Rocked by the asset-backed commercial paper meltdown in 2007, National Bank Financial ended up cutting staff and Mr. Dubuc – a 15-year veteran – was one of the casualties.
At that point, he was ready for something else, he says.
“I felt like building something. I didn’t feel that, in investment banking, you really end up leaving your mark.”
When Mr. Walker proposed starting up a vinyl-pressing company, Mr. Dubuc was initially hesitant but warmed to the idea after his research indicated they could make a go of it, given robustly growing demand for the niche product.
He found himself searching the Web for used equipment, including an industrial boiler to supply the steam used in the pressing process. In the end, 14 pressing machines dating from the mid-1970s were purchased, eight of which are in storage and ready to be fired up as business expands.
He and his partners put up their own cash, in the $500,000 to $1-million ballpark, says Mr. Dubuc, wearing scruffy shorts and an orange T-shirt printed with the outline of a blue turntable, a far cry from his former investment banking uniform.
RIP-V’s first release was the Tragically Hip’s We Are The Same, a 12,000-copy run in early 2009.
Key to his business model from the outset was a modest, low-key start – before the recent hiring of Mr. Quirion, Mr. Dubuc was the only one on the shop floor – and building a word-of-mouth following, based on attention to quality and detail, he said.
“This place is run lean,” he says proudly. “But we don’t cut corners.”
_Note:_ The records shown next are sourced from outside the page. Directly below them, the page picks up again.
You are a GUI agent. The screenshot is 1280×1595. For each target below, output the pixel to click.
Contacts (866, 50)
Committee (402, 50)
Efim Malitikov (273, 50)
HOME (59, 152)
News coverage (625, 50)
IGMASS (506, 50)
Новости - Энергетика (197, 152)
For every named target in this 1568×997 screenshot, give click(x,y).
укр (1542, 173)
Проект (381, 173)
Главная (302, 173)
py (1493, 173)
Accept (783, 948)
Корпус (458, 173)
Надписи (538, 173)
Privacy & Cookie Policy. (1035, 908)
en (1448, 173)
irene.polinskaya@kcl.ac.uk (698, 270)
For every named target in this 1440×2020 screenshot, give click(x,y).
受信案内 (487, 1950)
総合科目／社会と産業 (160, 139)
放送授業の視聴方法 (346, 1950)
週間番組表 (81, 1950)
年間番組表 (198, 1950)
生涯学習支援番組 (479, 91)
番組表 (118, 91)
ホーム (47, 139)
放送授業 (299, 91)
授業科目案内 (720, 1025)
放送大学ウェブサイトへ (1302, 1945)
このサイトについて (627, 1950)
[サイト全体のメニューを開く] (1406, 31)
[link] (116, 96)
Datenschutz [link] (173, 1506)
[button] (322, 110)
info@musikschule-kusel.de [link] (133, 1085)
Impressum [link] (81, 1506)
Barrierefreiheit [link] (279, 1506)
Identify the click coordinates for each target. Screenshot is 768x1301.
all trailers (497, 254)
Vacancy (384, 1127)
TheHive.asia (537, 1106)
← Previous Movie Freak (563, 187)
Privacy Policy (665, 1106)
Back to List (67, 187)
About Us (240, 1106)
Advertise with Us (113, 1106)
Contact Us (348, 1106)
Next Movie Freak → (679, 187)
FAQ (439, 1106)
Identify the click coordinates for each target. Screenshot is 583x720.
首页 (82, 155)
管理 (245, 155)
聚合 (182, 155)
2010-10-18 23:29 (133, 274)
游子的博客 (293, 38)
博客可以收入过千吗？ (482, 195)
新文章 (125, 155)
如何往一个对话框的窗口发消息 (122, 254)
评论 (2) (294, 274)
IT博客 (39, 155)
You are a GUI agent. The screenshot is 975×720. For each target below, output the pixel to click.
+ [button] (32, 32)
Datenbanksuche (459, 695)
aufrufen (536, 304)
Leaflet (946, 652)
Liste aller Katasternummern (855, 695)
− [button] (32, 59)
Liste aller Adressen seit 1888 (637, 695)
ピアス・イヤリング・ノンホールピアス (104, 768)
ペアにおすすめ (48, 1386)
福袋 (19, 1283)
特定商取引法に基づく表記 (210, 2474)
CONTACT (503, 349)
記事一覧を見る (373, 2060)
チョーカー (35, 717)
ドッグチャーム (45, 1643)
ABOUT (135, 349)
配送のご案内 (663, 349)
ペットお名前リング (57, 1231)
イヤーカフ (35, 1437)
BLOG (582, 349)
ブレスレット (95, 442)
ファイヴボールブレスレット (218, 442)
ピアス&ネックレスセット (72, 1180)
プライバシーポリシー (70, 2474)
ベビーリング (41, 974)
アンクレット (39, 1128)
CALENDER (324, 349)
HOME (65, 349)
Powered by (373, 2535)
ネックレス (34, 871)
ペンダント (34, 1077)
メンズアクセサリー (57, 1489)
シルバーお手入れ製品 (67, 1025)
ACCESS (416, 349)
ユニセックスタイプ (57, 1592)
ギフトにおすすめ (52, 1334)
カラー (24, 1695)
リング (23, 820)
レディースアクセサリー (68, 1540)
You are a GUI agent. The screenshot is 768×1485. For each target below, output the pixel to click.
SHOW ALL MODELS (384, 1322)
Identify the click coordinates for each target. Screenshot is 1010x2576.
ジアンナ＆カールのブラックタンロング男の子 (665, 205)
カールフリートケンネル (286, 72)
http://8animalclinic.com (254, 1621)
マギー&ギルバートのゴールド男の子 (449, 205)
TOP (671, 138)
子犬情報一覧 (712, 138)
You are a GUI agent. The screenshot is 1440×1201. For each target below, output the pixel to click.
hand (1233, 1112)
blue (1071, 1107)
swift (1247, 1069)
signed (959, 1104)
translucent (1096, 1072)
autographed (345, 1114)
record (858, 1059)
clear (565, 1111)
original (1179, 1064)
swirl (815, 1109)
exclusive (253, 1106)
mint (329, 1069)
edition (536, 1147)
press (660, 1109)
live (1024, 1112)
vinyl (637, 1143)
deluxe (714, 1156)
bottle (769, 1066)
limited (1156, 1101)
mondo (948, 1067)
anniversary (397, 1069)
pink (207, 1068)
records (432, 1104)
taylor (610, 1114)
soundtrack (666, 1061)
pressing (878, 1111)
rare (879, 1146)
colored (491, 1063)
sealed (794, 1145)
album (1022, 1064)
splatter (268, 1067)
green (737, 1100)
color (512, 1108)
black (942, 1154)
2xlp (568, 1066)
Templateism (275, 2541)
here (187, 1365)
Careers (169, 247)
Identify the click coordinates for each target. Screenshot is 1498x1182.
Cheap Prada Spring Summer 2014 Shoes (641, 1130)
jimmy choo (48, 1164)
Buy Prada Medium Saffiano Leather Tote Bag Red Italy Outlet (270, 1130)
Among the high-profile companies on RIP-V’s customer list are well-regarded independent U.S. labels Epitaph Records and Merge Records.
Mr. Dubuc confesses to not having entirely shed the urge to check the Bloomberg website every now and then for business and finance news.
Getting the vinyl business off the ground has been tough but he said he doesn’t miss his previous career a bit.
“This is a noble product. It’s worth all the effort. If it had been plastic pens, I would have walked away.”